The property borders on Wolf Creek, a delightful natural creek, and will have walking trails among a large wooded area. In spite of its natural setting, it is located in walking distance to two shopping areas. After some delay in construction due to the economic downturn, we have kept our group of friends together and have experienced new growth in membership. We hope to move into our beautiful Lodge in July 2012.
Our members come not only from the immediate area, but from Southern California as well as the Bay Area, and from as far away as Virginia. The foothills are attractive for many reasons: an ideal climate, below the mountain snow and above the valley fog. Grass Valley has retained its small-town feeling, yet we have a rich cultural life with theater, music and many artists. Hiking in the mountains and swimming and other water sports in lakes and rivers are nearby.

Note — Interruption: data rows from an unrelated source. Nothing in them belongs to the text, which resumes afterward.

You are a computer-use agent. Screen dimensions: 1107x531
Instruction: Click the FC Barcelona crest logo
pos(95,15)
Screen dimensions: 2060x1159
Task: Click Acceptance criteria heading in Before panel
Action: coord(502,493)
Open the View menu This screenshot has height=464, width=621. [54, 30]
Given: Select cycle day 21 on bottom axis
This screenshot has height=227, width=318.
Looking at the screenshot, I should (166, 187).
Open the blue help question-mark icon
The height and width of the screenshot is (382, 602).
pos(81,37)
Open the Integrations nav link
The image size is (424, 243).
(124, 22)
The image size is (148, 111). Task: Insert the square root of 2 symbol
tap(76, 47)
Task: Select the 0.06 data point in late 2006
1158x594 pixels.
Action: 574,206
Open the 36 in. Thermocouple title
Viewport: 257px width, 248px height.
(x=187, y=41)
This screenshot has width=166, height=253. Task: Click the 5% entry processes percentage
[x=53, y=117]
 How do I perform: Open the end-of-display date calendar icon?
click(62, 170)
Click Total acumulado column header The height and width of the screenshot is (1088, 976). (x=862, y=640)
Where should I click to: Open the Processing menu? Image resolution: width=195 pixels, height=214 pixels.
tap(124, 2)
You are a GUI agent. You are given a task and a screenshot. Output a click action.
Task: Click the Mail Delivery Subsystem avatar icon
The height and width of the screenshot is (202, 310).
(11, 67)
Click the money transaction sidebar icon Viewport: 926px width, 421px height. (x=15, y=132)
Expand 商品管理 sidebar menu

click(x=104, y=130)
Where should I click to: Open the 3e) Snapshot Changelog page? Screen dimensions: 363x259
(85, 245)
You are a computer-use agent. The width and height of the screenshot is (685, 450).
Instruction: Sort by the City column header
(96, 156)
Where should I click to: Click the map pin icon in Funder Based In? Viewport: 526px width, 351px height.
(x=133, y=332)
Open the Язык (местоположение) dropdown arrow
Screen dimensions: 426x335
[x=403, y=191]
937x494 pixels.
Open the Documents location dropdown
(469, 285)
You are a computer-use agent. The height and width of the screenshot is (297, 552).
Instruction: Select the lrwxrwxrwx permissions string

Check out our new website: www.wolfcreeklodge.org. We are mainly appealing to active adults who want an interesting life without the burdens of home ownership. The prices of our units are very favorable compared to cohousing in the better-known areas of California.
Give her loquats!
Re “On the down-loquat” by Alastair Bland (SN&R Homegrown, June 30):
I love loquats. My grandmother had a tree in her yard. When she passed, the property was sold and that was the end of my eating loquats. Can you tell me where I can get some?
Editor’s note: Try local farmers markets. A full list is available online from California Certified Farmers’ Markets: www.california-grown.com.